If any metric degraded beyond threshold, the pipeline would block deployment and notify the responsible team.
6. Step Five: Real-User Monitoring (RUM)
Optimizations in the lab don’t always translate to real-world improvements.
So we integrated a RUM script in production to track key metrics directly from user sessions — FID, LCP, TTFB — aggregated by device and region.
This allowed us to spot performance regressions before users complained.
For example, a regression in one product was traced back to a 2MB analytics SDK introduced by marketing. Without RUM, we might never have caught it.
7. Step Six: Continuous Improvement through Dashboards
We built an internal Performance Dashboard pulling data from Lighthouse CI, Clarity, and SonarQube APIs.
Every product team could see:
- Their latest Lighthouse score
- Bundle trends over time
- Top slow pages
- Hotspots in real user data
Teams started to compete (in a friendly way) to get the “fastest load time” badge.

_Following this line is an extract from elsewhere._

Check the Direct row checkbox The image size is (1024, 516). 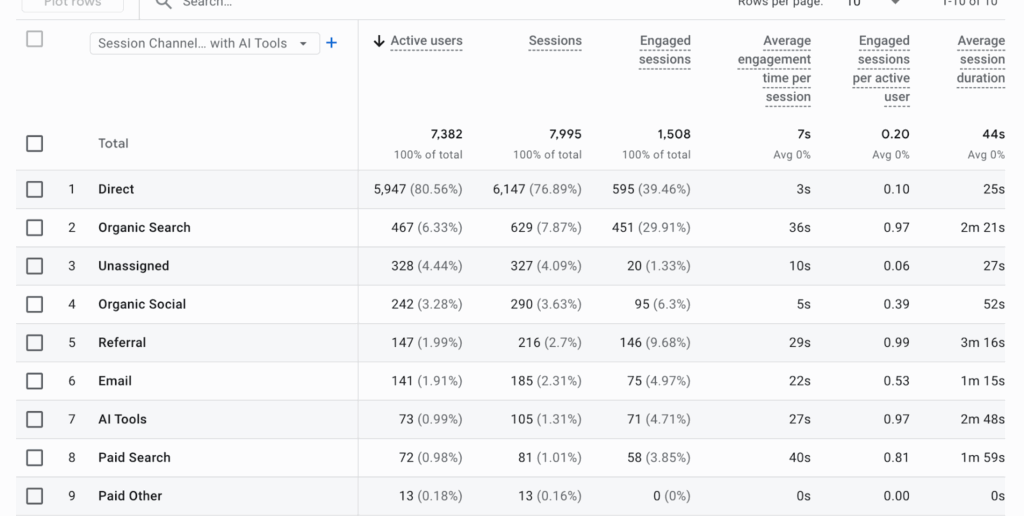pyautogui.click(x=35, y=189)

Performance became something everyone cared about — not just frontend engineers.
8. The Results
After six months of enforcing these practices:
- Average Lighthouse score increased from 67 → 94.
- Average first contentful paint dropped by 1.5s.
- Bundle sizes reduced by up to 40%.
- Page abandonment on mobile dropped by 23%.
- CI/CD runs became a single source of truth for both code quality and performance.
But the biggest win?
Consistency.
Every product — regardless of team or stack — shared the same baseline of performance excellence.
Final Thoughts
Performance optimization isn’t a one-time effort. It’s a living discipline — a mix of good tooling, strong engineering culture, and continuous measurement.
By combining Lighthouse, Clarity, SonarQube, testing, and CI/CD automation, we turned performance into a predictable and measurable process, not a guessing game.
And now, when we ship something new — whether it’s a dashboard, microsite, or AI-powered app — we ship it fast, confident, and optimized from the start.